To authorize even a loss of temporary custody by a child's parents on the basis of deprivation, the deprivation must be shown to have resulted from unfitness on the part of the parent, that is, either intentional or unintentional misconduct resulting in the abuse or neglect of the child or by what is tantamount to physical or mental incapability to care for the child.

In the Interest of J. W., 271 Ga.App. 518, 518–519 (610 S.E.2d 144) (2005).

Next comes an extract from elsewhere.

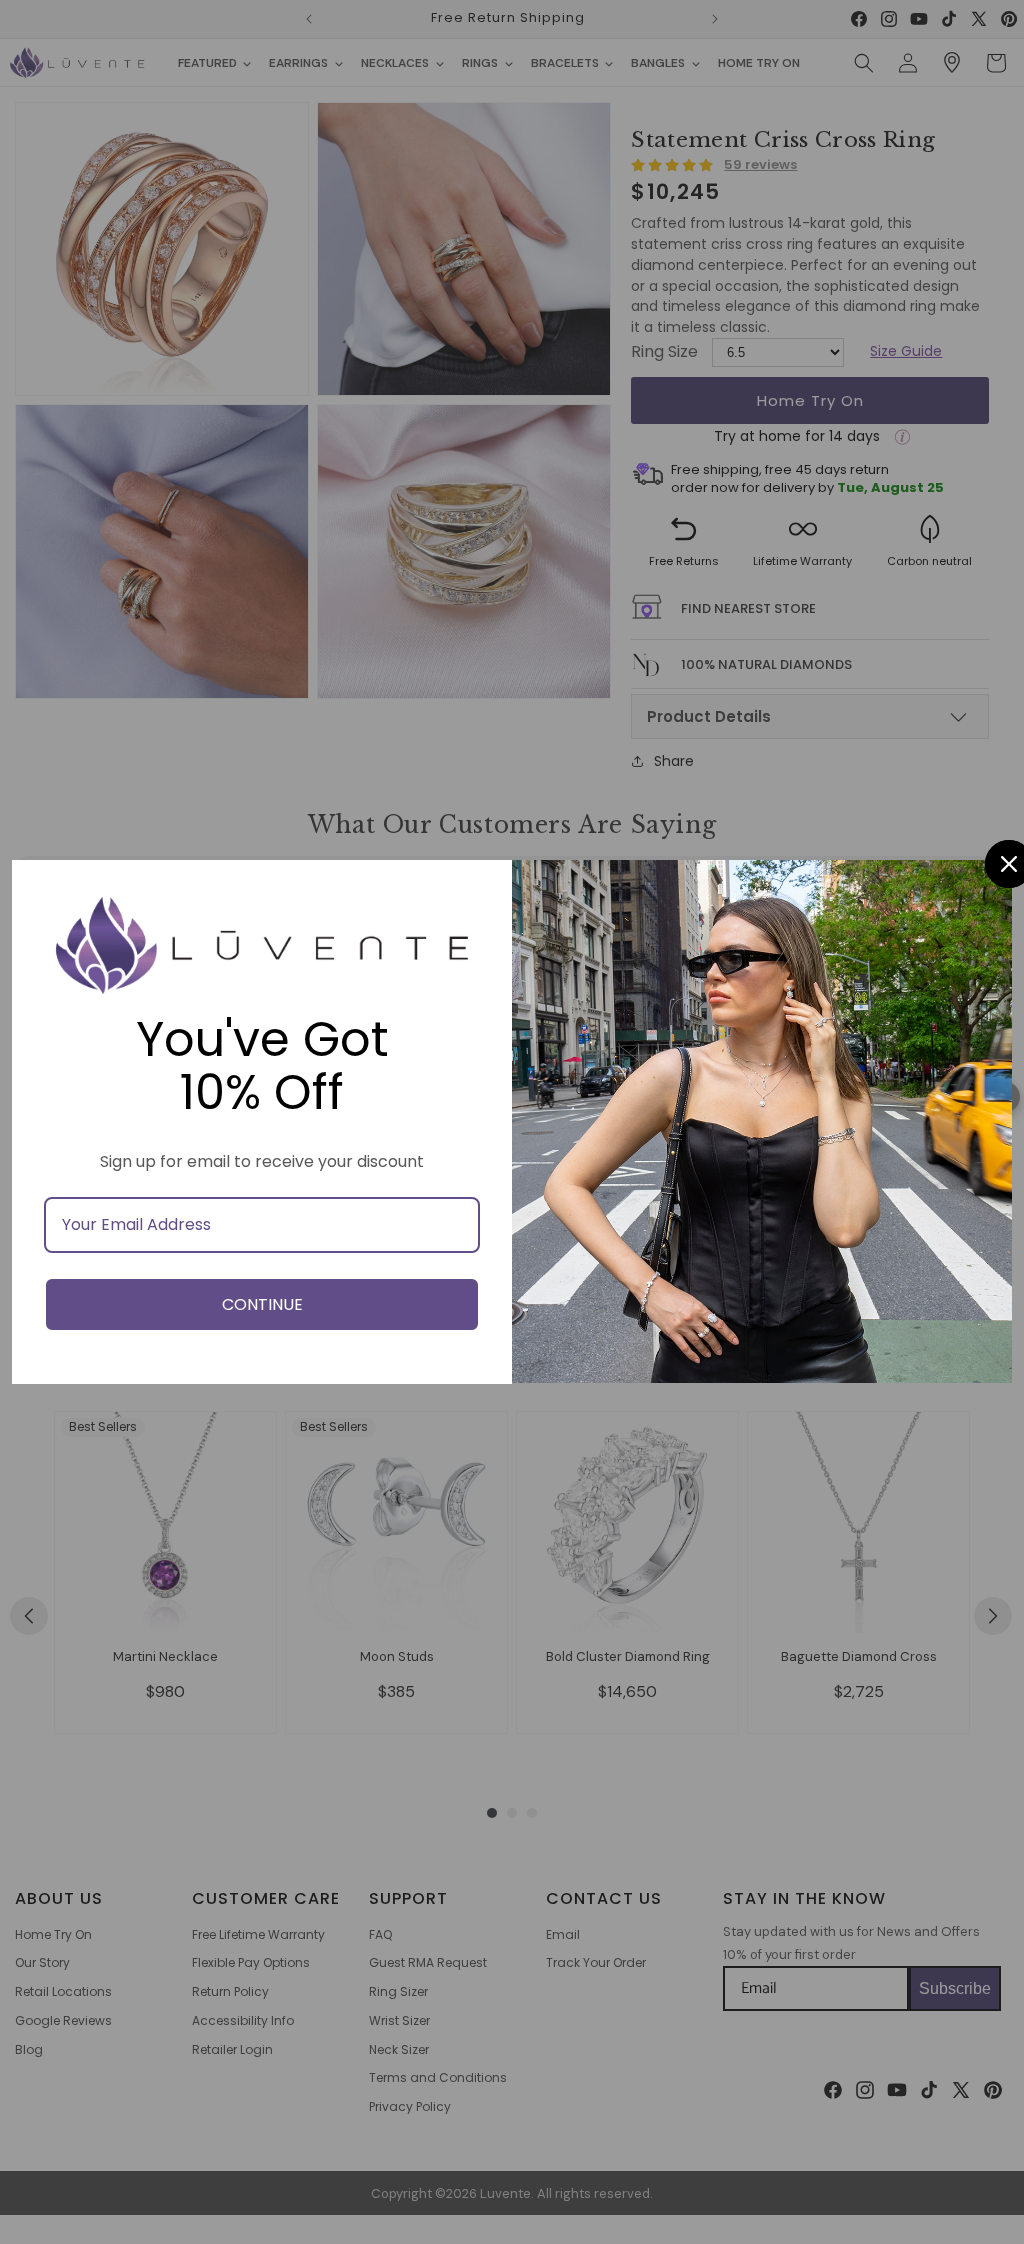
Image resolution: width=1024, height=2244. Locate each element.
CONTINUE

Thus, during the initial detention hearing, the juvenile court had to determine whether J.F. should be released or detained pending further court proceedings, and also whether reasonable grounds existed showing either the intentional or unintentional misconduct of the parents which resulted in abuse or neglect of J.F.U.J.C.R. 8. 1; see generally OCGA § 15–11–49(c)(3) and (e). At this early stage, the court need only find that there are reasonable grounds to believe the allegations in the complaint, not clear and convincing evidence as required in a later deprivation or termination hearing. Once the juvenile court determines that reasonable grounds do or do not exist, “[t]he function of the appellate court is limited to ascertaining whether there was some evidence to support the juvenile court's determination. Determinations of a juvenile court made on an exercise of discretion, if based upon evidence, will not be controlled by this court.” (Citation and punctuation omitted.) In the Interest of K.S.K., 216 Ga.App. 257, 258(2) (454 S.E.2d 165) (1995). Moreover, “the burden of presenting such evidence lies with the State.” (Citations omitted.) In the Interest of S. P., 189 Ga.App. 829 (377 S.E.2d 911) (1989).3

Here, the deprivation complaint alleged that J.F. was deprived because the “child tested positive twice for Chlamydia (STD), [and] mom is non-supportive with forensic evaluations making appointments.” At the hearing, DFACS requested that deprivation complaint be dismissed and indicated that they would continue to “provide ongoing services to the family.” It presented evidence that the mother and step-father had tested negative for chlamydia, and that J.F. and the other children had been recently tested, and DFACS was awaiting results. DFACS also said that contrary to the information in the complaint, the mother was cooperating, and had scheduled a forensic interview for J.F. for later in the week. A medical forensics evaluation revealed that J.F. had not been exposed to chlamydia through penetration, and there was no evidence of vaginal trauma, although there was no explanation for the second positive test. The case manager testified that DFACS did not believe that J.F. was in any immediate danger or harm within the home, and would continue with followup for the mother, including counseling and parent aide. At the time of the hearing, the only people living in the home with J.F. were her mother, step-father, and three other children, and there was no evidence of interactions with anyone currently in the home that might have caused her harm.

Based on the evidence, the juvenile court acted within its discretion in finding that there were no reasonable grounds to find that J.F. was deprived per the allegations in the complaint, and thus, in dismissing the deprivation complaint.

Judgment affirmed.


1.  When a court appoints a guardian ad litem to represent a minor, the minor is in effect made a party to the action and has standing through the guardian ad litem to appeal. See In the Interest of M. B.B., 241 Ga.App. 249, 250(1)(a) (526 S.E.2d 76) (1999) (although she elected not to do so, guardian ad litem had authority to bring appeal on behalf of child); Miller v. Rieser, 213 Ga.App. 683, 690 (446 S.E.2d 233) (1994).

2.  “The purposes of the detention hearing are to determine whether a child who has been taken into custody shall be released or detained pending further court proceedings, and if reasonable grounds exists to believe that the allegations in the complaint or petition are true.” U.J.C.R. 8.1.

3.  Although these cases deal primarily with delinquency transfer, they are analogous in that a similar standard of proof—reasonable grounds—is applied.

BARNES, Presiding Judge.

ADAMS, J., concurs. BLACKWELL, J., concurs in Division 1 and in the judgment.